Both the train station and international bus station are located in the city centre and are accessible by underground, but the area around them tends to attract 'dodgy' characters so keep your wits about you. Early morning and late at night are to be avoided.
If arriving by car, be aware of the numerous speed traps at the entrances to the city as you will end up with a not insignificant on the spot fine. Driving in Bulgaria is an experience some would prefer not to have, but if you have made it to Sofia then you will already have had a taste of that on the way!
By PlaneDirect flights from other European cities to Sofia are on the increase and the boom in budget airlines such as wizz air, easy jet and Ryan Air means that not only has Sofia's popularity as a shortbreak destination has increased noticeably, but also more and more local residents are taking advantage of exploring the world.
Via nearby Istanbul (Turkish Airlines) many destinations around the world are within easy reach. Same goes for travelling with Qatar airways via Doha or of course Lufthansa via Frankfurt / Munich or Austrian via Vienna.
Cringe factor: You might be surprised to notice that Bulgarians tend to clap when the plane has landed - but not yet stopped!
By TrainInternational trains go from here to Greece, Serbia, Romania and beyond. They tend to move very slowly, though a 'fast' train to Thessaloniki in Greece has been introduced which takes about 5 hours (you can drive it in less!).
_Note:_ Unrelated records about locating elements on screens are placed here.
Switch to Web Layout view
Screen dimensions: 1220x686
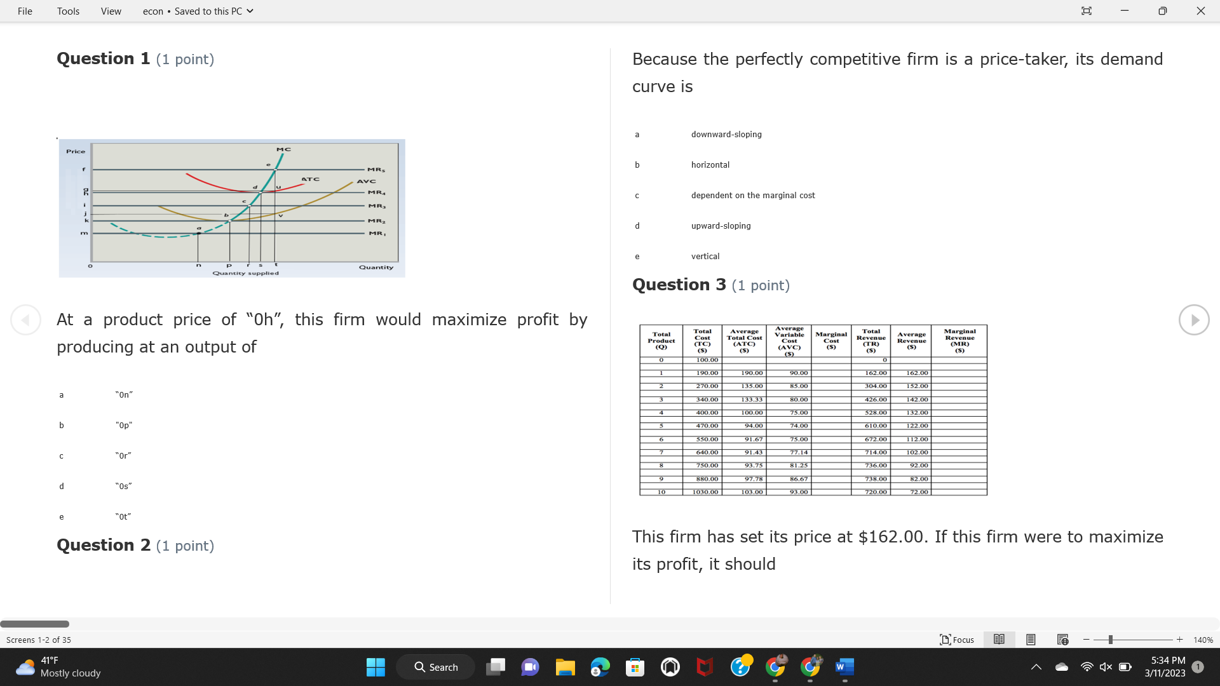[x=1062, y=640]
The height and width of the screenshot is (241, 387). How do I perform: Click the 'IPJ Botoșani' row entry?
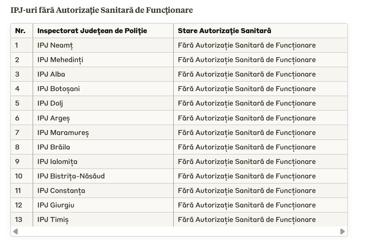(x=59, y=89)
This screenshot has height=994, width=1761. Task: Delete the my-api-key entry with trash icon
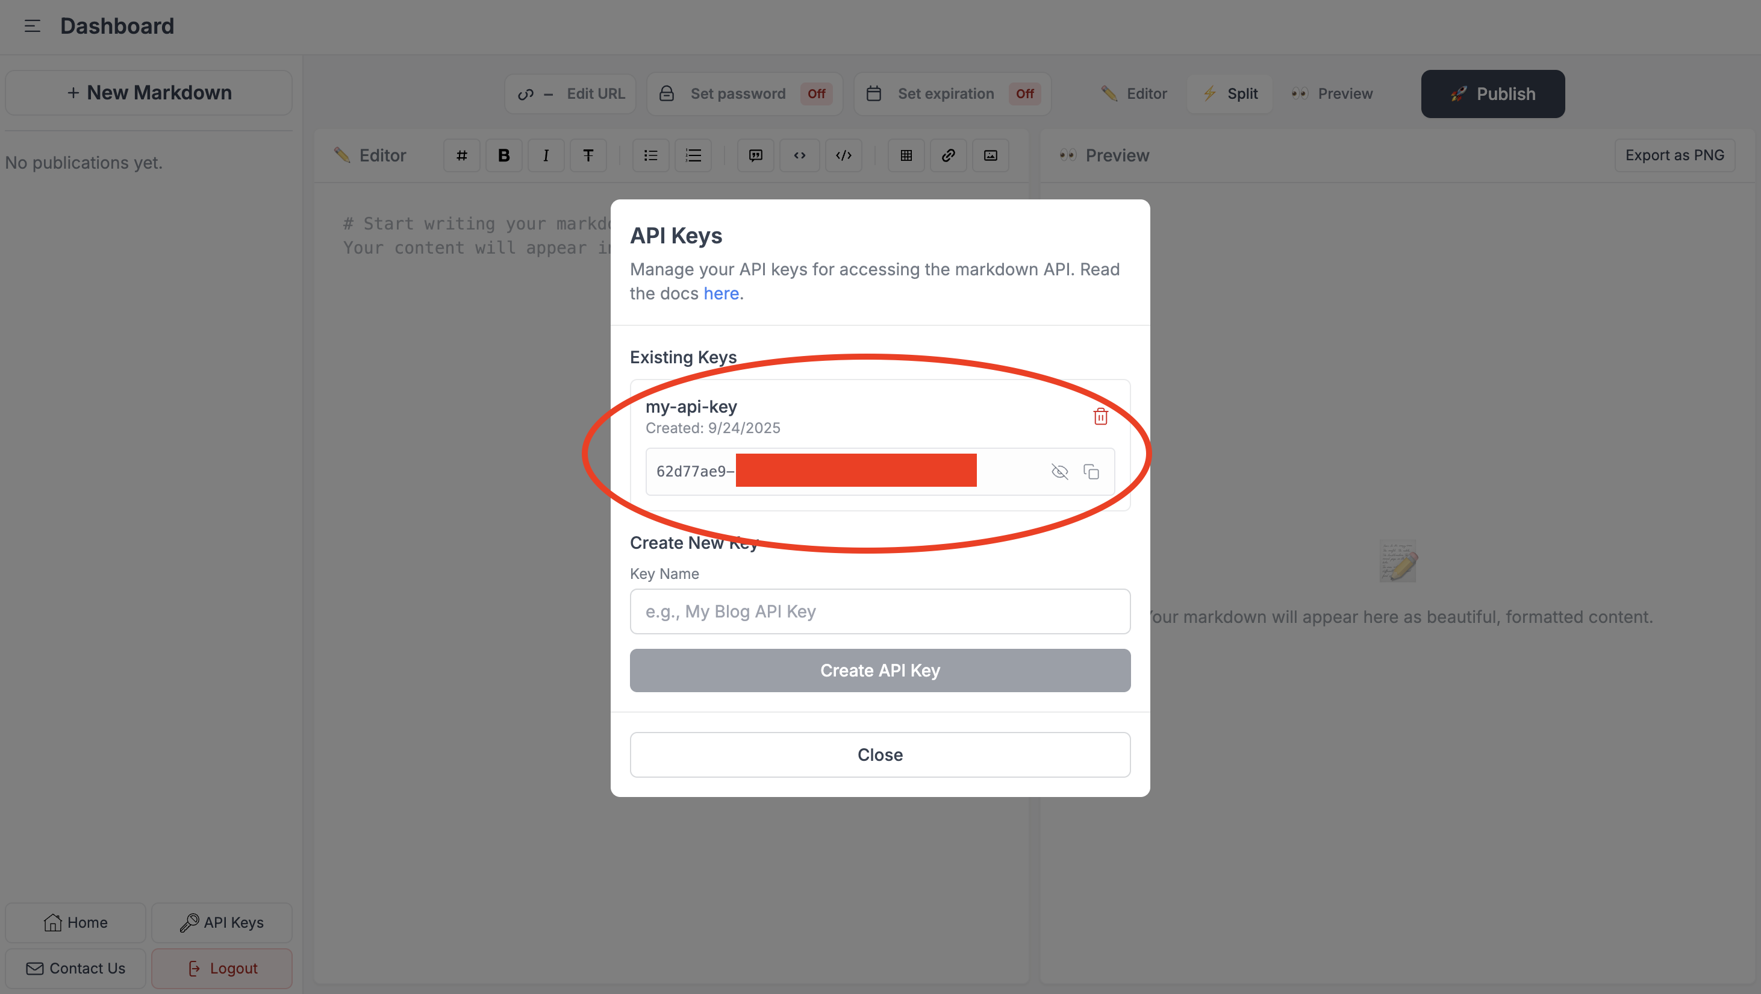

By CarDepending on your previous driving experience, driving in Bulgaria may seem a little harrowing at first. There is, however, no need to feel daunted as long as one drives defensively and sticks to the rules. Many local drivers can be arrogant and aggressive, best try to avoid confrontation.
Speed limits for cars are:
50km/h (30 mph) within the city,
90km/h (55mph) outside cities, and 130 km/h (80mph) on motorways, unless indicated otherwise.
Visitors to Bulgaria may drive using their national license, as long as it complies with international standards. It is advisable, however, to carry an international license. Legislation is now in place to make fining and the withdrawal of licenses of all EU citizens possible.
These are the main border-crossing points into and out of Bulgaria by road.
Kulata – Greece 177km to Sofia E79
Kalotina – Serbia 57km to Sofia E80
Guyeshevo – FYROM 106km to Sofia E871
Kapitan Andreevo – Turkey 319 km to Sofia E80
Vidin (203km) Rousse, or Silistra (461 km) - Romania
Don’t expect the border police and customs officers to speak any foreign language on either side of the border. Getting through should not be a painful experience though it may sometimes be slow if you arrive during coffee or lunch breaks. Allow a minimum of one hour to clear both checkpoints. Don’t forget you will need a vignette (road tax) for Bulgaria.